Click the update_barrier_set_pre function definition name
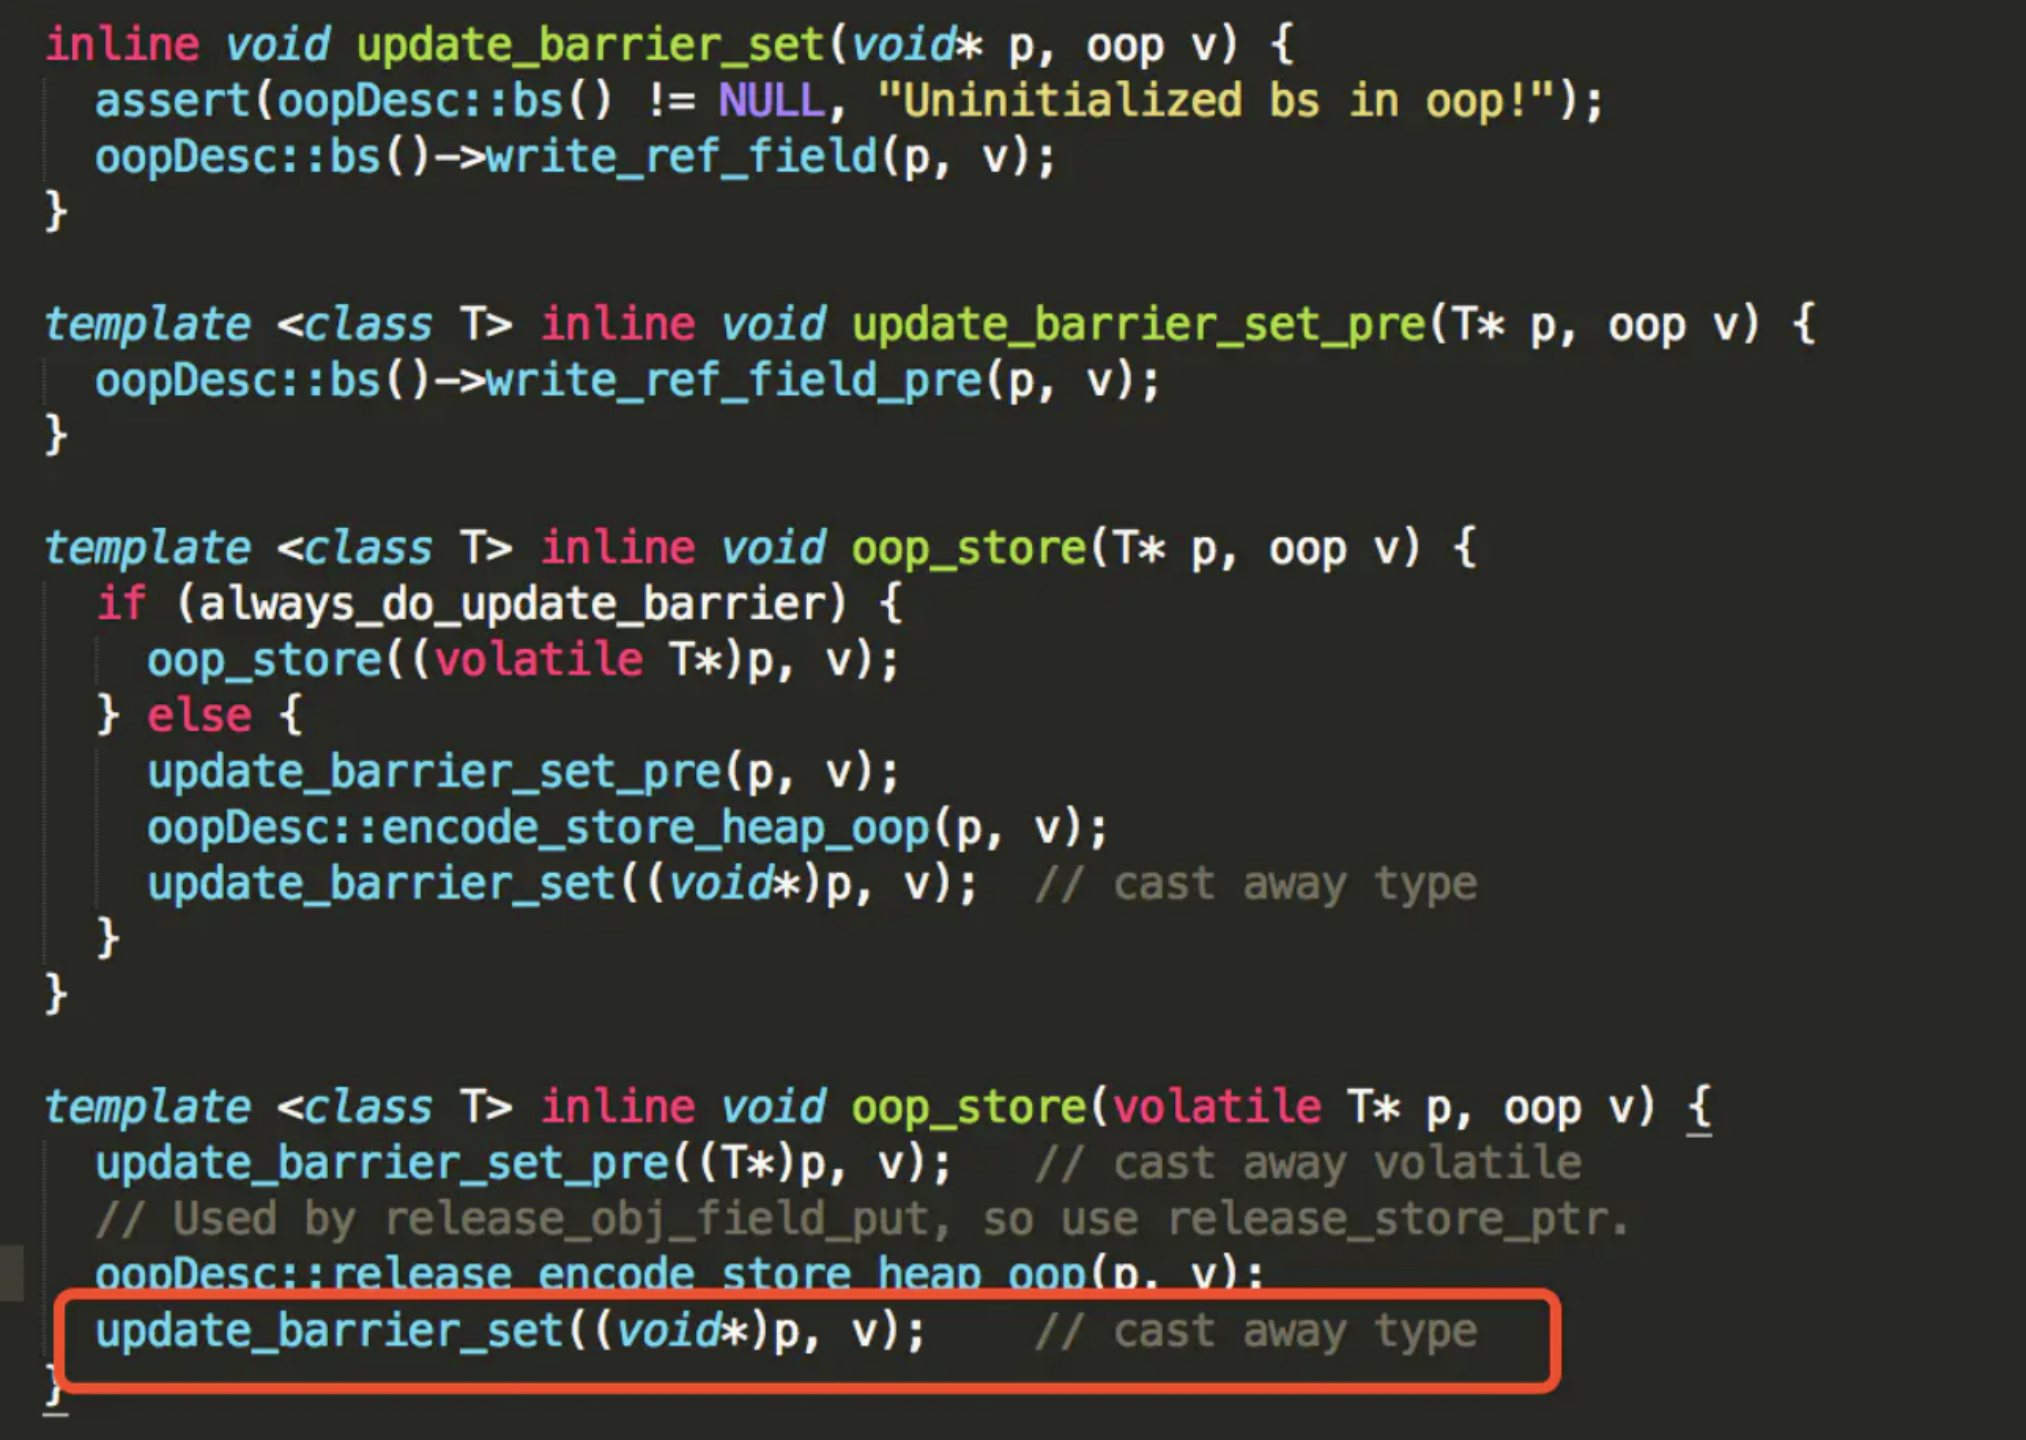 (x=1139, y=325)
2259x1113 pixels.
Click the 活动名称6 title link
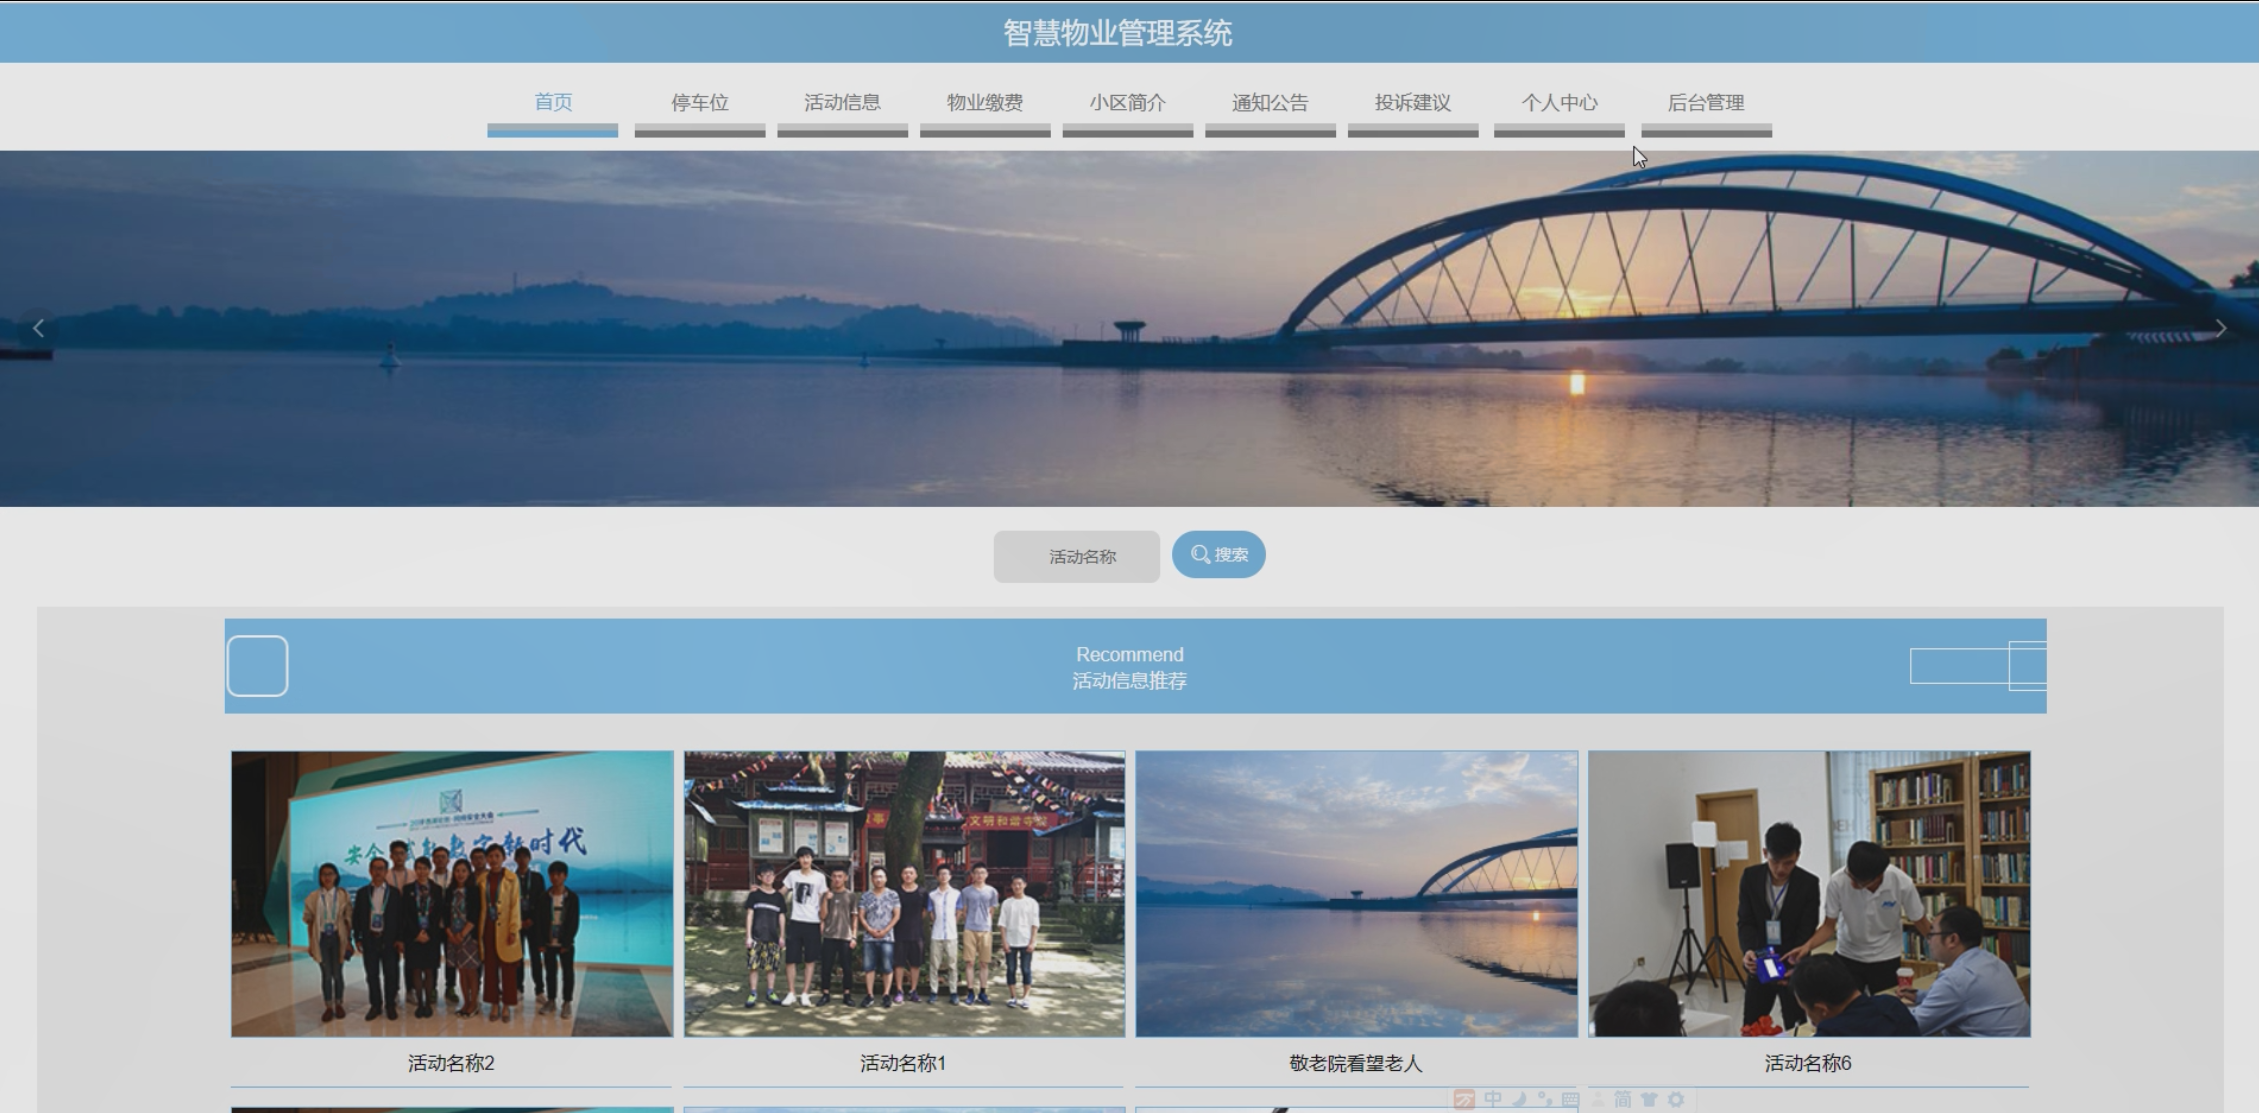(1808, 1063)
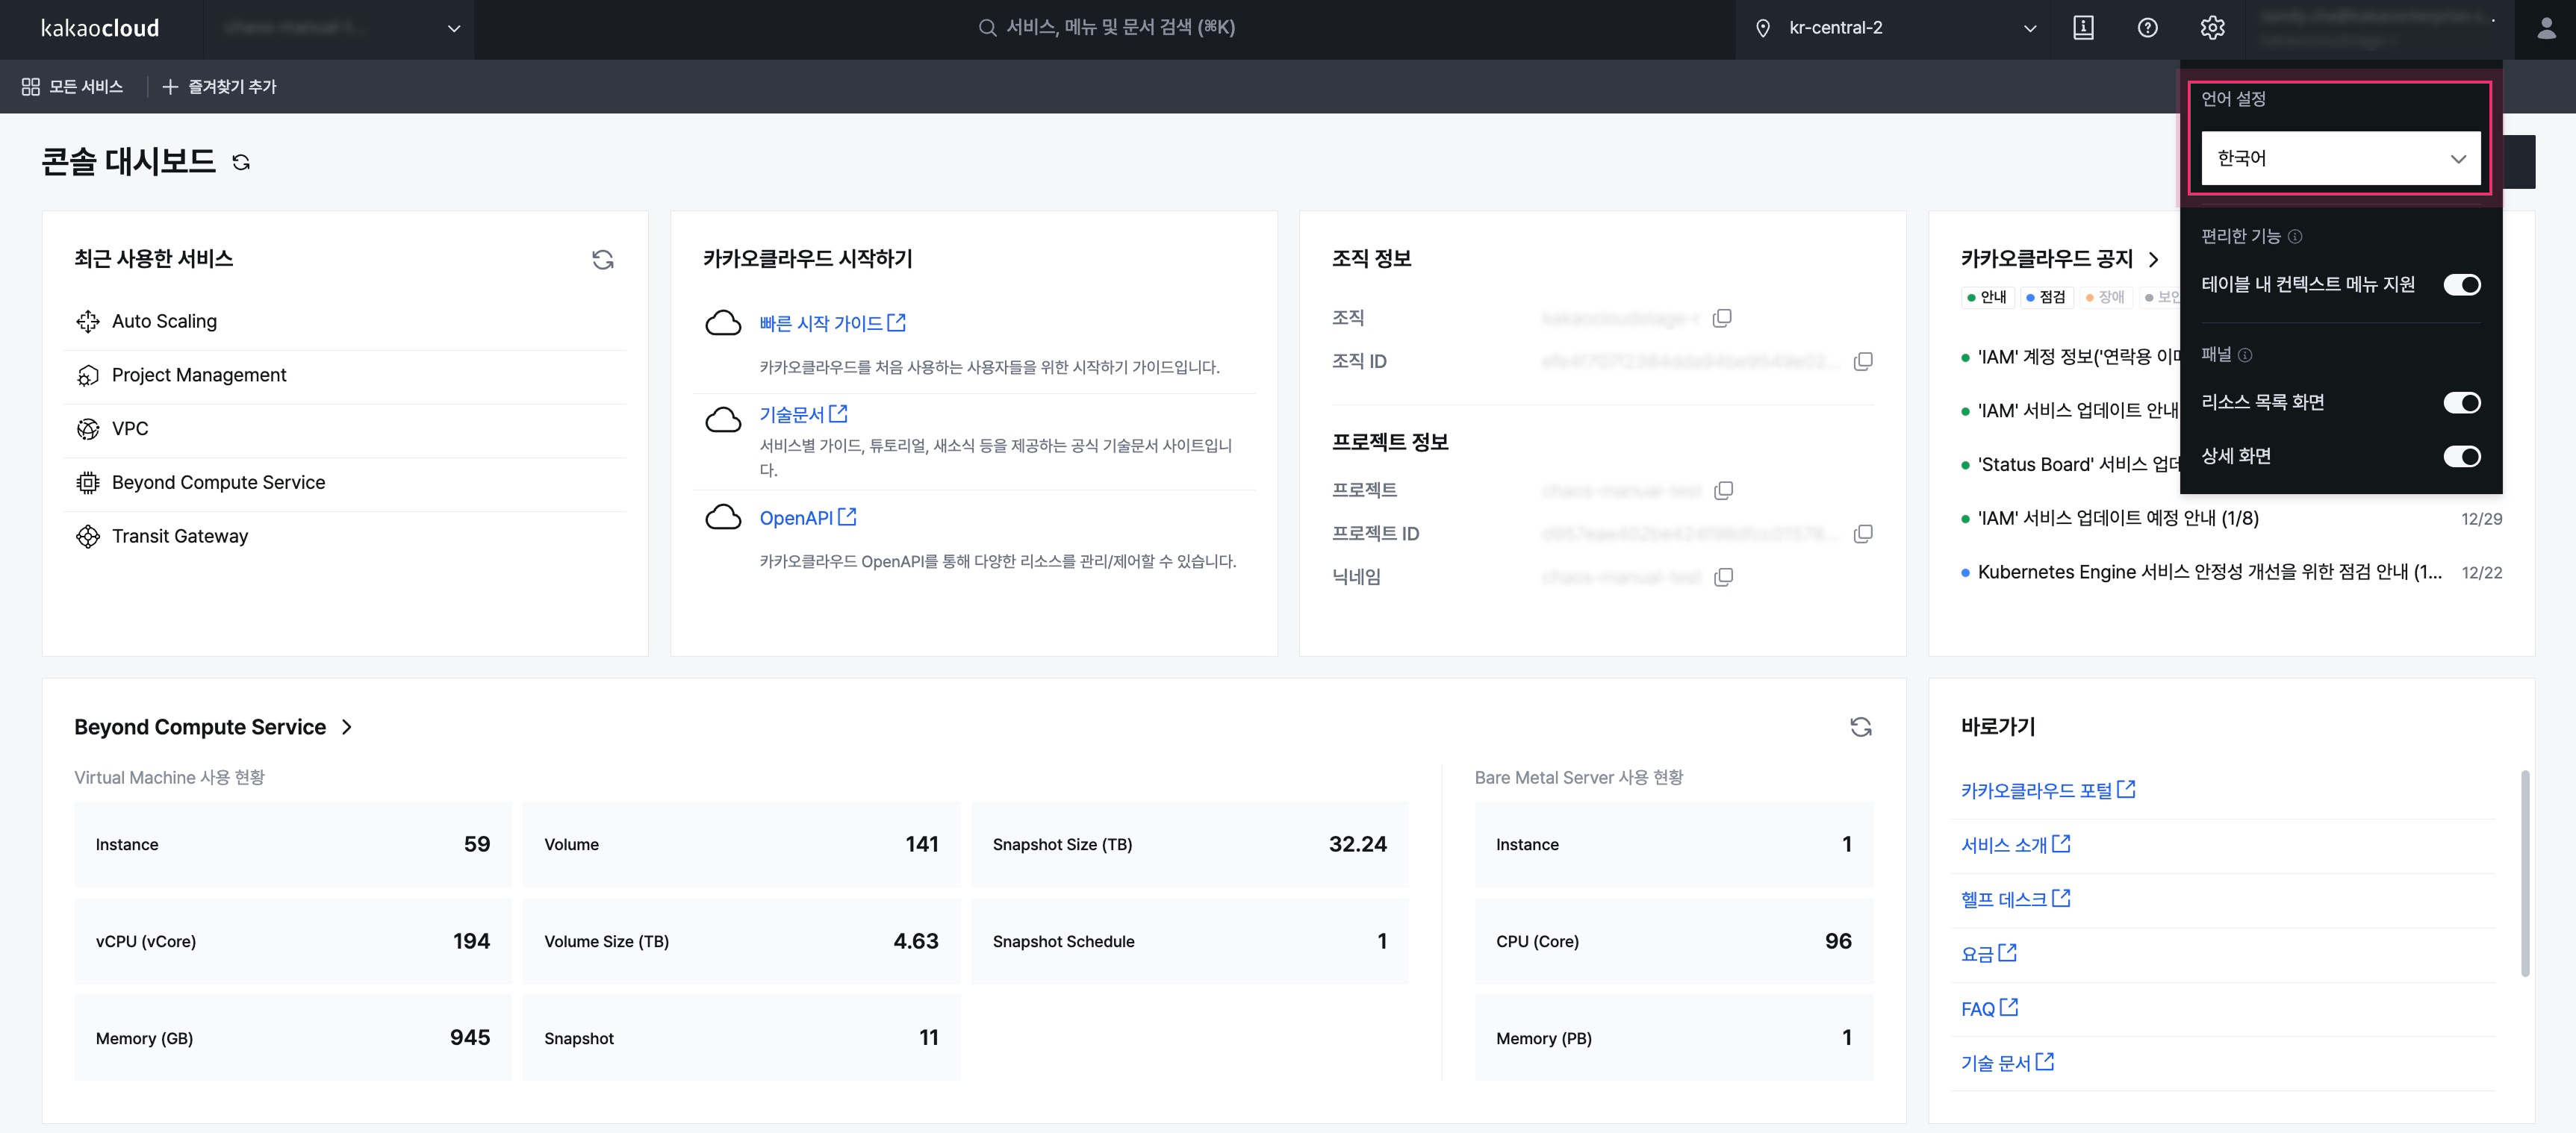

Required work: Without the pictures, return the whole of the data exactly as given.

Your solution:
Click the update_barrier_set_pre function definition name
 (x=1139, y=325)
2259x1113 pixels.
Click the 活动名称6 title link
(1808, 1063)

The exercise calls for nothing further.